Shortly before the Republican South Carolina primary in 2000, John McCain and George W. Bush got into a rather heated exchange at a debate over abortion and the GOP platform. McCain caught Bush in an uncomfortable contradiction — the then-Texas governor opposed abortion rights, supported an exception for rape, incest, and a woman’s health, but embraced a Republican platform that made no exceptions.
2000 McCain hammered Bush for running on a platform he didn’t agree with. 2008 McCain seems to have found himself in the exact same predicament.
As recently as last year, McCain reiterated his long-held position that the Republican platform should be altered to make exceptions to a national ban on abortion. This year, under pressure from far-right activists, McCain is prepared to give up on his commitment.
Sen. John McCain, R-Ariz., faces enormous pressure from social conservatives to ignore his repeated commitment to change the GOP’s platform on abortion.

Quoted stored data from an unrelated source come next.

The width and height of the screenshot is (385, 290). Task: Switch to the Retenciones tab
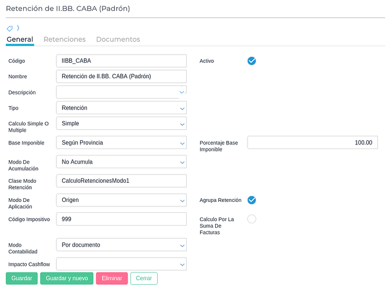(x=64, y=39)
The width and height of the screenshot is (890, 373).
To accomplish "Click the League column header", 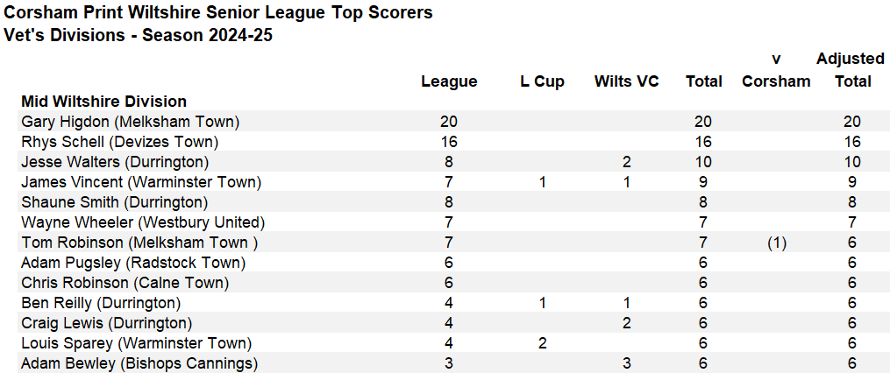I will point(449,81).
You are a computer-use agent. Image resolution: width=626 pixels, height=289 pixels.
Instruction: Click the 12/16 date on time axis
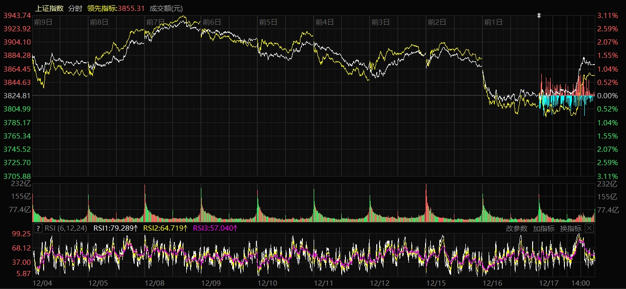pyautogui.click(x=493, y=283)
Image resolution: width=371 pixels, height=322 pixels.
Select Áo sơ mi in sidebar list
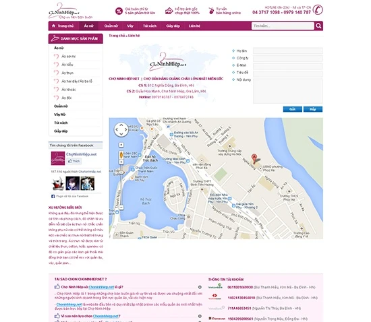[x=68, y=56]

“If he were to change the party platform,” to account for exceptions such as rape, incest or risk to the mother’s life, “I think that would be political suicide,” said Tony Perkins, the president of the conservative Family Research Council, to ABC News. “I think he would be aborting his own campaign because that is such a critical issue to so many Republican voters and the Republican brand is already in trouble.”
A senior Republican close to McCain told ABC News that building a more inclusive GOP is a top priority for the Arizona senator. But this adviser does not see changing the party platform to include exceptions for rape, incest, and the life of the mother as necessary for achieving that vision.

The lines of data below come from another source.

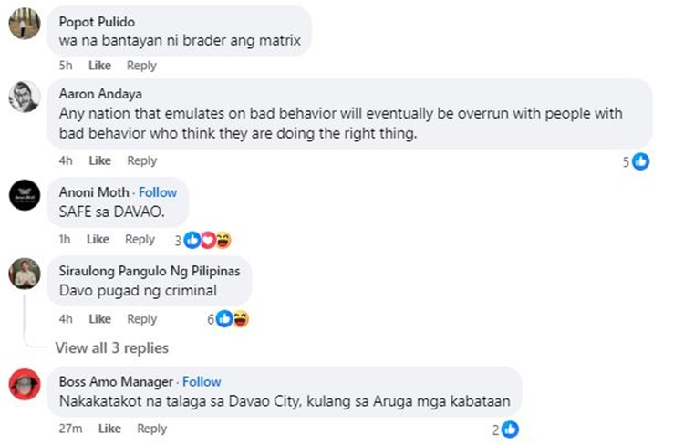Screen dimensions: 684x445
Task: Click Boss Amo Manager's red avatar
Action: (x=25, y=384)
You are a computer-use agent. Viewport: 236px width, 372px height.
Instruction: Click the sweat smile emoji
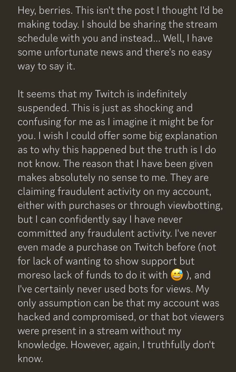tap(177, 275)
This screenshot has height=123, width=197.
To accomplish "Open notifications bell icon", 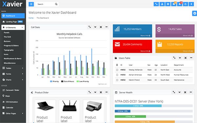I will tap(180, 4).
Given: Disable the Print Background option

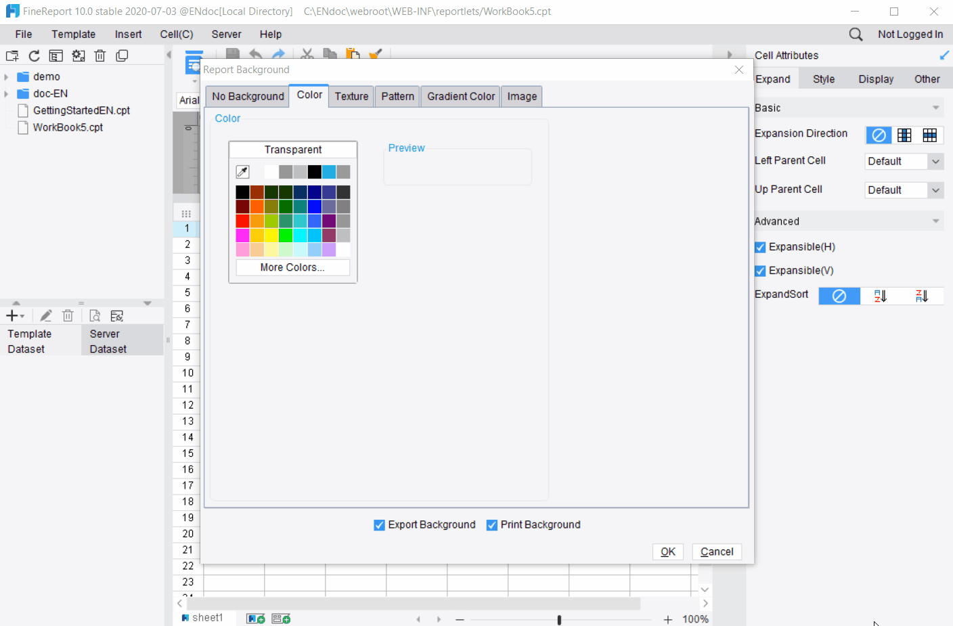Looking at the screenshot, I should click(x=491, y=524).
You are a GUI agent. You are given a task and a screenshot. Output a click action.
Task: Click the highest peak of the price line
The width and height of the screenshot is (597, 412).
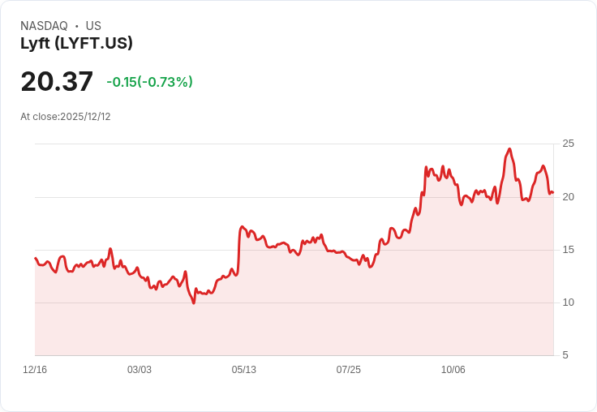click(x=509, y=149)
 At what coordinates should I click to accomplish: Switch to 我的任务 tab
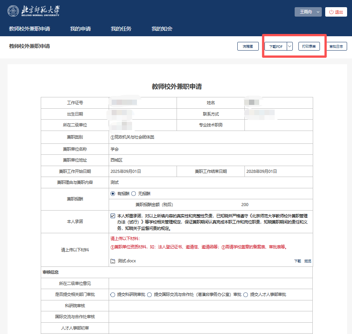[x=121, y=29]
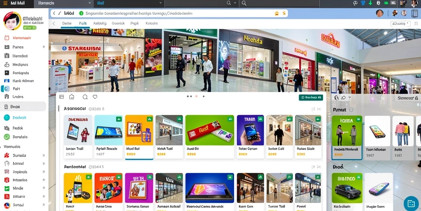This screenshot has width=421, height=211.
Task: Open the dropdown chevron on the Mall tab
Action: 161,3
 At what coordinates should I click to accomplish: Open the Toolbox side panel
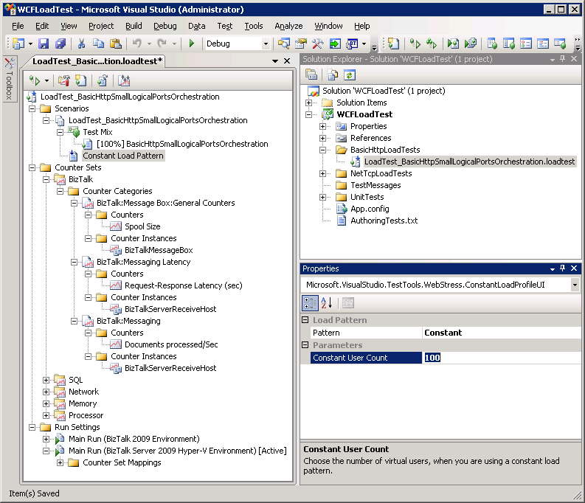pos(9,78)
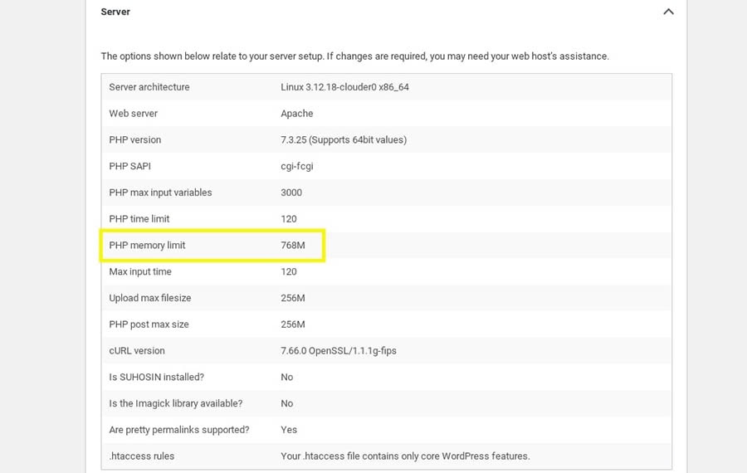This screenshot has width=747, height=473.
Task: Click the Upload max filesize label
Action: point(150,298)
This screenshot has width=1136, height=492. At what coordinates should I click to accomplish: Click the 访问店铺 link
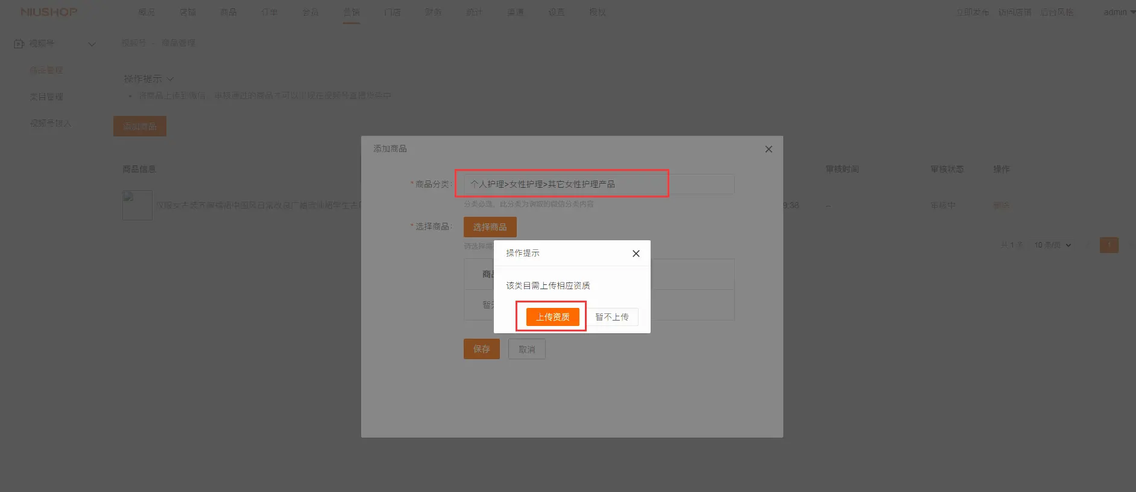pyautogui.click(x=1014, y=12)
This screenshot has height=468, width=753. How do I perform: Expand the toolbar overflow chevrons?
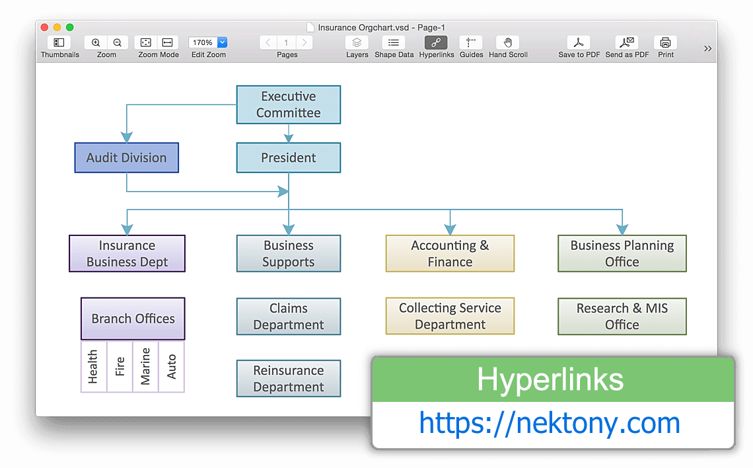pyautogui.click(x=707, y=48)
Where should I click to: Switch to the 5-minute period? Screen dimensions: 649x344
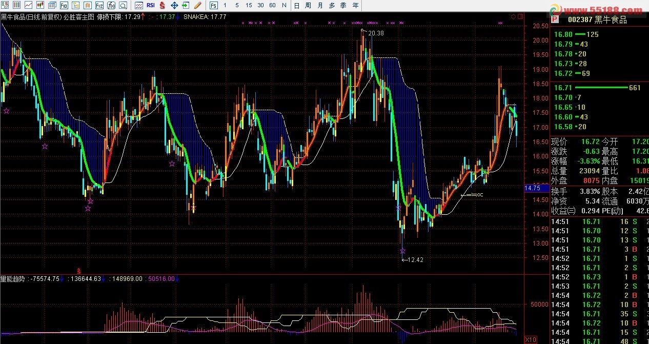click(x=237, y=5)
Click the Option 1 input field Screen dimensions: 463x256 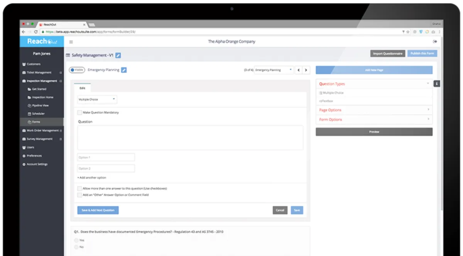106,157
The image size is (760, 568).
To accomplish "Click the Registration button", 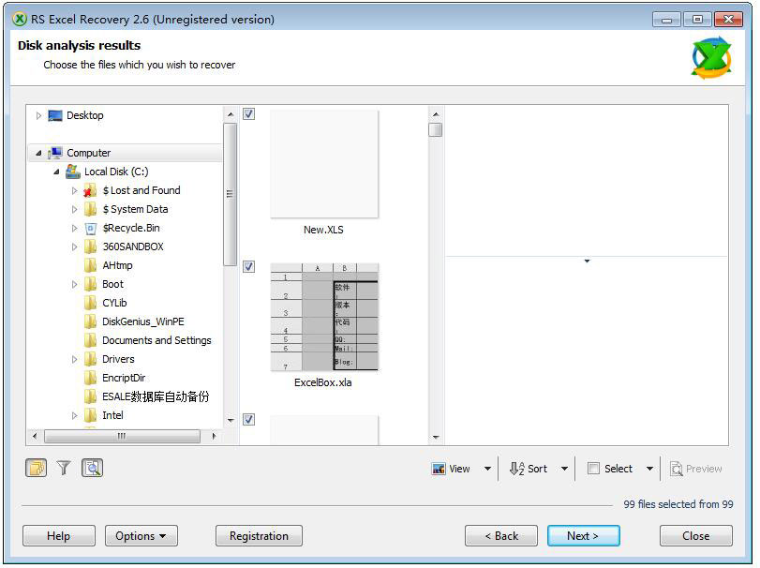I will (259, 536).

In other words, he’s doing exactly what he excoriated Bush for doing eight years ago.
While McCain has not addressed the abortion platform since becoming the presumed Republican nominee, he reaffirmed his desire to change the GOP’s official abortion stance following a multicandidate forum that took place in Des Moines, Iowa, April 14, 2007. […]
While leaving the platform untouched would please many in the GOP’s socially conservative base, it could alienate some of the more moderate voters that McCain hopes to woo.

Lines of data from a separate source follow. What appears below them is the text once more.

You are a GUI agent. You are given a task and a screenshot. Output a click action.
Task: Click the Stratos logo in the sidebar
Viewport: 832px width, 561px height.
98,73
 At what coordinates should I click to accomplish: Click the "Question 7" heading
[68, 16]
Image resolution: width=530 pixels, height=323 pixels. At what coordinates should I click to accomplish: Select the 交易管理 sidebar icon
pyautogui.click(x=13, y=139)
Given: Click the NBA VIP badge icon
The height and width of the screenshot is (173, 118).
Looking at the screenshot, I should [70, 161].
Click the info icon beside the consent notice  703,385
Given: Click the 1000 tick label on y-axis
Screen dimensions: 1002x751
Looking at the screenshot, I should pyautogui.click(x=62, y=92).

“If he doesn’t change the platform, then he’s being the same kind of hypocrite that he accused Bush of being in 2000,” said Jennifer Blei Stockman, the co-chairwoman of Republican Majority for Choice. “To not accept abortion in cases of rape and incest, give me a break. That’s sick. That’s inhumane.”
“And the life of the mother?” she added. “These are things that we can’t even put our arms around because they are so inhumane.”
McCain agrees. Or, at a minimum, he used to, before the religious right told him he to change his mind and do exactly what he criticized Bush for doing.
Sen. Sam Brownback (R-Kan.) defended McCain, saying, “I don’t know how you can accuse John McCain of being a flip-flop on a topic where the party rank and file that will be at the convention will support that plank even if his views differ slightly.”
That doesn’t make any sense. In fact, this isn’t complicated — McCain said he wanted to change the GOP platform to make it more humane, and now McCain has said he doesn’t want to make the change. If you take a position, and then take the opposite position for political convenience and expediency, it’s a flip-flop.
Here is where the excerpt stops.